Однако хватит о плохом, а то, и впрямь, обвинят в полном отсутствии отчизнолюбия и бездумном злопыхательстве.
Вспомнить-то я собирался всего-навсего о Кольке Ухватове, а вот повело… О том Кольке, с кем мы дружили около трёх лет; кто беззаветно любил театр, красивых светловолосых девчонок и был серьёзен, вежлив и немногословен. Кто жил вдвоём с матерью в крошечной комнатёнке на седьмом этаже большого дома на Садово-Кудринской, и у кого была собачка - сердитый карликовый терьер. Сердился он, я уверен, потому что его никогда не выводили гулять, и все свои нужды он справлял в комнате, где воздух был не слишком приятен. Даже для собаки. Отец Коли с ними не жил, и сын о нём никогда не упоминал. Коля был влюбчив и к любви тоже, видимо, относился достаточно серьёзно, потому что вскоре после окончания школы женился на племяннице руководителя нашего драмкружка. Однако вскоре они разошлись…
* * *
И вот теперь, спустя тридцать лет, собираясь с Риммой в Минск, я получил возможность повидать там Колю - во второй раз после войны. Первый раз увидел его, когда вернулся в Москву, меня демобилизовали, я подыскивал работу и от кого-то из одноклассников узнал, что Колька Ухватов окончил театральный институт и стал каким-то немаловажным лицом в управлении по делам искусств Москвы, то есть, в полном смысле слова, искусствоведом - "ведает" искусством. Я решил зайти к нему по старой памяти: поговорим по душам и вдруг какую-никакую работёнку предложит - статью про театр или про самодеятельность написать, а то и про войну - как агитбригады фронт обслуживали и госпитали.
Ни разговора по душам, ни насчёт работы не получилось: он был жутко занят, на столе всё время звонил телефон, заходили сослуживцы; встретиться ещё раз не предложил, и я ушел злой и оскорблённый, ощущая себя просителем и вспоминая слова Беранже-Курочкина: "…Кто я такой в сравненье с ним, в сравненье с ним, с лицом таким?.." (С месье Ухватовым самим…) Мелькнула мысль, что его поведение может объясняться комплексом вины или стыда, который я начал замечать среди тех, кто по разным причинам не был на фронте и при встрече с побывавшими там старался загодя напяливать панцирь, чтобы сподручней было держать оборону против зачастую весьма спесивых и несдержанных "героев". (Или считавших себя таковыми.)

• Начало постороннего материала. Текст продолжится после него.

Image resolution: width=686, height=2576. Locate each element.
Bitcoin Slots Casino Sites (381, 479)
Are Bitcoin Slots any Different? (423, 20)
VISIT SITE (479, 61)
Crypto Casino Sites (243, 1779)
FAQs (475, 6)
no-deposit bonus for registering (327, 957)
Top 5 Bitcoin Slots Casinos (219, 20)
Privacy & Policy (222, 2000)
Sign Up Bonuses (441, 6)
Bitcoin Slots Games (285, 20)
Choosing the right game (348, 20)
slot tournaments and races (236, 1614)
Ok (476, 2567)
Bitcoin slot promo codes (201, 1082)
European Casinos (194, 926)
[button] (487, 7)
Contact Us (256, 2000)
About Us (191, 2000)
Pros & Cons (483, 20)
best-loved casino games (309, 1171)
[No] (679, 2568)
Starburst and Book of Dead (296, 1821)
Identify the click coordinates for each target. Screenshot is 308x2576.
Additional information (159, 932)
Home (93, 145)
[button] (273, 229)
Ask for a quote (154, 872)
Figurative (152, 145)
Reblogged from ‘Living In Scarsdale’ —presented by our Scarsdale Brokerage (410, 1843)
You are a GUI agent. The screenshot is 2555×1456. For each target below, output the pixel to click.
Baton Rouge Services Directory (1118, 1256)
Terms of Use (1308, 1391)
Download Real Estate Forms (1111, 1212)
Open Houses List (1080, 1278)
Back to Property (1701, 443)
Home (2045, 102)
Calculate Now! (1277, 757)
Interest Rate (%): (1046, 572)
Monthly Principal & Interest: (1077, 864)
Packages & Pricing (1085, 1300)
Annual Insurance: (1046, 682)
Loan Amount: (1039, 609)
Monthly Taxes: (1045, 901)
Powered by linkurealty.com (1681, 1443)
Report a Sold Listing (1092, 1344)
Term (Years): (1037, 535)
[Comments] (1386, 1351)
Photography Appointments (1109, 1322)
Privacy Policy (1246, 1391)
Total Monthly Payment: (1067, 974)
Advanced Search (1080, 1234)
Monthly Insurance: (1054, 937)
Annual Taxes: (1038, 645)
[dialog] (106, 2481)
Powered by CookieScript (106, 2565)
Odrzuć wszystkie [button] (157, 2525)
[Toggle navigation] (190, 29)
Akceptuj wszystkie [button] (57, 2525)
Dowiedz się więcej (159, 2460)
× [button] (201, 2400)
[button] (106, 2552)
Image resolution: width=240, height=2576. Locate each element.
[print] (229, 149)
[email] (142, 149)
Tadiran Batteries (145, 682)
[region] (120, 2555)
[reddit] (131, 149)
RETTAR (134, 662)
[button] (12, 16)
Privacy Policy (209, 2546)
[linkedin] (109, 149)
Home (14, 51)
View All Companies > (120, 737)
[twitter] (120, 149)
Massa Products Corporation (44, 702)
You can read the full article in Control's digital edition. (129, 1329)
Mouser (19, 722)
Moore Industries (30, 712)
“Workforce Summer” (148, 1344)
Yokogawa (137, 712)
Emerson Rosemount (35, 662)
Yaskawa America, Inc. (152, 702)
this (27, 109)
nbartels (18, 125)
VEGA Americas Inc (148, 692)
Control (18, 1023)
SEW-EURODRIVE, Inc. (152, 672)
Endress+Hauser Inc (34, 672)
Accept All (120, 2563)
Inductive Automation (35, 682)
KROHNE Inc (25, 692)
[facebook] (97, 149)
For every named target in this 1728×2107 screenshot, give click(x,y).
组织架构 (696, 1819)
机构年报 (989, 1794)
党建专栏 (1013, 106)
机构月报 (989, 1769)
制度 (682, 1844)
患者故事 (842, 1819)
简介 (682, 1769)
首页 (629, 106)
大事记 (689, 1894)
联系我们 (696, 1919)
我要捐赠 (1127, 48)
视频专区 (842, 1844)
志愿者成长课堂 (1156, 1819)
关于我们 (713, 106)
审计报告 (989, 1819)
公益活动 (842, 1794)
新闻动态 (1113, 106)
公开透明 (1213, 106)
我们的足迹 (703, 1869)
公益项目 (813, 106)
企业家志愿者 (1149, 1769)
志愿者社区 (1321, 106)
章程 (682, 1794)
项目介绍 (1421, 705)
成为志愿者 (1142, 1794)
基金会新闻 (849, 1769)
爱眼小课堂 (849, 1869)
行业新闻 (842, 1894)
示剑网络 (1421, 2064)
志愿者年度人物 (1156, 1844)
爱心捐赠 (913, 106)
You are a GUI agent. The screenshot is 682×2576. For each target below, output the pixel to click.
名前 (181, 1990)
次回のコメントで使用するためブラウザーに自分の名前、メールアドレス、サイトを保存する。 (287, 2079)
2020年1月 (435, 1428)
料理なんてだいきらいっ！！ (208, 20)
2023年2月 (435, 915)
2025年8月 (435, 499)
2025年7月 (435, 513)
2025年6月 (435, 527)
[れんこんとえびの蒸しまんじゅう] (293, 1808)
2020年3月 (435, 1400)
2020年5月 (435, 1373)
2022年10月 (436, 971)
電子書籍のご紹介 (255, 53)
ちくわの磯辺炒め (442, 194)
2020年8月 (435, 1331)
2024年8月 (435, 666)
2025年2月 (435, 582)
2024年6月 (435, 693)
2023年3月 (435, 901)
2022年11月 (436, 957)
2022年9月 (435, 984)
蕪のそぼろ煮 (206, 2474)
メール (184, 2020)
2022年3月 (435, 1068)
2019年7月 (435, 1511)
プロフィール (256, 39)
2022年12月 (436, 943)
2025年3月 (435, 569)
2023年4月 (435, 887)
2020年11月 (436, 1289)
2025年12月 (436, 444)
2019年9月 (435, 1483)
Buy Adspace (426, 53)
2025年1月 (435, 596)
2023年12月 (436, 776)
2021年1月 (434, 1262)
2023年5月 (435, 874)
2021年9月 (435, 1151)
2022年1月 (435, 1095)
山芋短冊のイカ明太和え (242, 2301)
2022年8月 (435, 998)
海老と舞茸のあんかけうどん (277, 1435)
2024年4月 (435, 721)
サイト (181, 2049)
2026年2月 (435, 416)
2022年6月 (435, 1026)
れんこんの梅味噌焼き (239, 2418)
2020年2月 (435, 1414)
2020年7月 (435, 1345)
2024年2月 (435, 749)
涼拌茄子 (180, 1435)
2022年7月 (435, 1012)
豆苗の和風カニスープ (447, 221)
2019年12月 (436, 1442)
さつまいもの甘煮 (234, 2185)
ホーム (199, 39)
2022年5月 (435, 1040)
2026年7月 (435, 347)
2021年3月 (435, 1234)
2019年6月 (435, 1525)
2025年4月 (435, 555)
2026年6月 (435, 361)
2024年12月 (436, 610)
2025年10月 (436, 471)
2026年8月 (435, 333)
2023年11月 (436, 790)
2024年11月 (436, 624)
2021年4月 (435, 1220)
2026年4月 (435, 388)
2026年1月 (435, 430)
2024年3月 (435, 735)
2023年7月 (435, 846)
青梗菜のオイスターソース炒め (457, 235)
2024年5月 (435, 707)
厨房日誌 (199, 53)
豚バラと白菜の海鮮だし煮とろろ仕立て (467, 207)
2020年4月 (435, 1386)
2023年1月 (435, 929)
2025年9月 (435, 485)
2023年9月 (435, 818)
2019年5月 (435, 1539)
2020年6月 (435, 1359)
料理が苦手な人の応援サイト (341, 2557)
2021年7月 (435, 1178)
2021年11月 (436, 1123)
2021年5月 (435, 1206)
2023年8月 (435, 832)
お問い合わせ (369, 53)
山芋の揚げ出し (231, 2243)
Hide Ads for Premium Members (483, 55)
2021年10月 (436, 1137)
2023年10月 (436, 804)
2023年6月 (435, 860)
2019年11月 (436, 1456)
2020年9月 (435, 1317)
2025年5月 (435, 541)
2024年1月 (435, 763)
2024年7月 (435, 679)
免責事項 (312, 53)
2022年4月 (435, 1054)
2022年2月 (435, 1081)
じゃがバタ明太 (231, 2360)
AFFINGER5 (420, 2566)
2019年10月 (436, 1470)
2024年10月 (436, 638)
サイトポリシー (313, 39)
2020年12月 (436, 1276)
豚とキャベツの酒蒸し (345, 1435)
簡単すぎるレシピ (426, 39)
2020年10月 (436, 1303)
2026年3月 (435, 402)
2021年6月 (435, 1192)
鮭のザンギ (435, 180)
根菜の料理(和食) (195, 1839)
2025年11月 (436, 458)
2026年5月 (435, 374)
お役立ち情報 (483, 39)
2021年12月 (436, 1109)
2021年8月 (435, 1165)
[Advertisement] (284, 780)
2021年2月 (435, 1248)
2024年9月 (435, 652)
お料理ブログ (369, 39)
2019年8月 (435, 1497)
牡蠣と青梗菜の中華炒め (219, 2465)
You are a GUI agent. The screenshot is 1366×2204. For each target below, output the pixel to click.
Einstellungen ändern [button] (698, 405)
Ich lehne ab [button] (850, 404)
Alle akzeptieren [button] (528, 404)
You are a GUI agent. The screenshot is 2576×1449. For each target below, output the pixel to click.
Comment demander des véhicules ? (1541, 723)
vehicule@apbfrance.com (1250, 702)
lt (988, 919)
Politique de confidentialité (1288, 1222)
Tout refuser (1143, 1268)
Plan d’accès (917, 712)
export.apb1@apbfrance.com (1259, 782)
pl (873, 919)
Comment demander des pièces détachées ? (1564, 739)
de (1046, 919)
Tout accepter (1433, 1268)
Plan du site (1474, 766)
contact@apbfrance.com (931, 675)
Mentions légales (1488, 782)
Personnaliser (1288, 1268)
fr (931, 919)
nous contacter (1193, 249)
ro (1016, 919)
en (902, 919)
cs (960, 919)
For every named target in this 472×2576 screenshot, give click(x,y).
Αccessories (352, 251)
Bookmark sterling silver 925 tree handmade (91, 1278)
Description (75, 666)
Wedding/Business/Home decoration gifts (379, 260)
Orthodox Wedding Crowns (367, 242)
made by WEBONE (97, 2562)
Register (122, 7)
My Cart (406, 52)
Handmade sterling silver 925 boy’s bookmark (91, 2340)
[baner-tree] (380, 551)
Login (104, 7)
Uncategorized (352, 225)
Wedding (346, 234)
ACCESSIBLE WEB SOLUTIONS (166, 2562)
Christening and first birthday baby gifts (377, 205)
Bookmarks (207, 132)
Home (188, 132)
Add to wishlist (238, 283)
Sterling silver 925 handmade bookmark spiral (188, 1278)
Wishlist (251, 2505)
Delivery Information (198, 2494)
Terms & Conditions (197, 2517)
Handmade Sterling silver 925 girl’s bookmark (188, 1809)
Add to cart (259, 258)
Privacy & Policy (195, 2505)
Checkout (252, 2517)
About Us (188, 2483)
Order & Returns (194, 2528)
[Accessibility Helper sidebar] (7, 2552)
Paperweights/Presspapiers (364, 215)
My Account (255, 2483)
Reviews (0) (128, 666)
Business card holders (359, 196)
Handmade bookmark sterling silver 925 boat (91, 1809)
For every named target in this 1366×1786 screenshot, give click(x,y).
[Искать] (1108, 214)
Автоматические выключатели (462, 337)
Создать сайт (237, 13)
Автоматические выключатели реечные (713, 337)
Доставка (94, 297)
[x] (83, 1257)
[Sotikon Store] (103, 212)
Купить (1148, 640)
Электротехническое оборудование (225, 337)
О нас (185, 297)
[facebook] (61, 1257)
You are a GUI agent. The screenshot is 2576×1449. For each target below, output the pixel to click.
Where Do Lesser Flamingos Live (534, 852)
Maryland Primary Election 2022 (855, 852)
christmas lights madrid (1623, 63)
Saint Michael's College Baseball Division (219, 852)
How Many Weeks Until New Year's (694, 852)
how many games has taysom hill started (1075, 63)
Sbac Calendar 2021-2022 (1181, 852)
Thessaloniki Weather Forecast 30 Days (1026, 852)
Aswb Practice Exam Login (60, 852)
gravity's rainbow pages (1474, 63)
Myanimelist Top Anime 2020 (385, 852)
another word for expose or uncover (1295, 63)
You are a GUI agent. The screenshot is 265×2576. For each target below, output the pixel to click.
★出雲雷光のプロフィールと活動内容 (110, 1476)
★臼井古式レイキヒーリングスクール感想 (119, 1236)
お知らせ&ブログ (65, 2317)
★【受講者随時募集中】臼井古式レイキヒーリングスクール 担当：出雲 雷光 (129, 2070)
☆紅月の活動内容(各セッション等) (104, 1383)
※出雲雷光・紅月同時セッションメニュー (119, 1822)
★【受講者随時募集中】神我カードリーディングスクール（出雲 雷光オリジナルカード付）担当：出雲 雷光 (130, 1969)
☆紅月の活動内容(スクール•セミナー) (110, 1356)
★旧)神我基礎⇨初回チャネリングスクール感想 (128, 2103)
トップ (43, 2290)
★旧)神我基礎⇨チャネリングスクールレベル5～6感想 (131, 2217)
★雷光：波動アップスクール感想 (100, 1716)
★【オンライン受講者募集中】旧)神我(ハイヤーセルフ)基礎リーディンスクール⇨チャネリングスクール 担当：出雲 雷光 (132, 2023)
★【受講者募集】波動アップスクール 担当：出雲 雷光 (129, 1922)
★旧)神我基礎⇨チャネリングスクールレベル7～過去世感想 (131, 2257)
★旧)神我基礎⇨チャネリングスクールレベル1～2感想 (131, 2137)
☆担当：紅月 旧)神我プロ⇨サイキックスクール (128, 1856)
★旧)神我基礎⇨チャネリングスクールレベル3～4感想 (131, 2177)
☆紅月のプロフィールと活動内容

Впрочем, не верьте мне: такая мысль появилась значительно позднее, а тогда я просто решил никогда больше встречи с ним не искать. И придерживался своего решения лет двадцать с лишним, пока фамилия "Ухватов" не прозвучала в разговоре с мужем одной из сестёр Риммы, жившим и работавшим в Минске. Его имя Лёня, он московский дирижёр, пианист и находился тогда со всей семьёй в этом приятном городе не по зову сердца, а потому что в Москве найти работы не мог. До этого, по той же причине, ему пришлось побывать в городах Тверь и Сталино (позднее стал опять Донецком). Лёня был настоящий музыкант и настоящий музыковед - но не "ведал" музыкой, как Коля Ухватов искусством, а хорошо знал её, любил, писал о ней книги и увлечённо рассказывал в своих лекциях.
(О таких, как он, кто вынужденно покидал родные города и стены совсем не из-за "охоты к перемене мест", вспоминал недавно знаменитый дирижёр Геннадий Рождественский, рассказывая, как в 60-х годах прошлого века ему велели уволить из оркестра, которым он руководил, 42 музыканта, грешивших той же "нехорошей" национальностью, что и Лёня. Рождественский не сделал этого и ушёл из оркестра. Однако их всё равно уволили.)
Но с чего это вдруг Лёня упомянул фамилию "Ухватов"? А потому, что мой давний школьный приятель работал теперь в Минске, и не каким-нибудь простым "вЕдом", а самым главным в Белоруссии, то есть председателем Комитета по делам искусств. Я уточнил у Лёни имя этого начальника - оно было Николай, - и мне захотелось повидать того, с кем лет сто назад сидел в одном классе; с кем тайно распивал дешёвое вино на чердачной лестнице школы; с кем вместе выступал на школьной сцене, изображая кого-то из "Бориса Годунова" и, тоже пушкинской, "Барышни-крестьянки"; с кем гуляли по звеневшей трамваями Садово-Кудринской; вдыхали пропитанный собачьими экскрементами воздух в крошечной комнате на верхотуре большого красивого дома и страстно рассуждали о достоинствах и недостатках знакомых девчонок, на одной из которых он впоследствии женился, но брак был недолгим.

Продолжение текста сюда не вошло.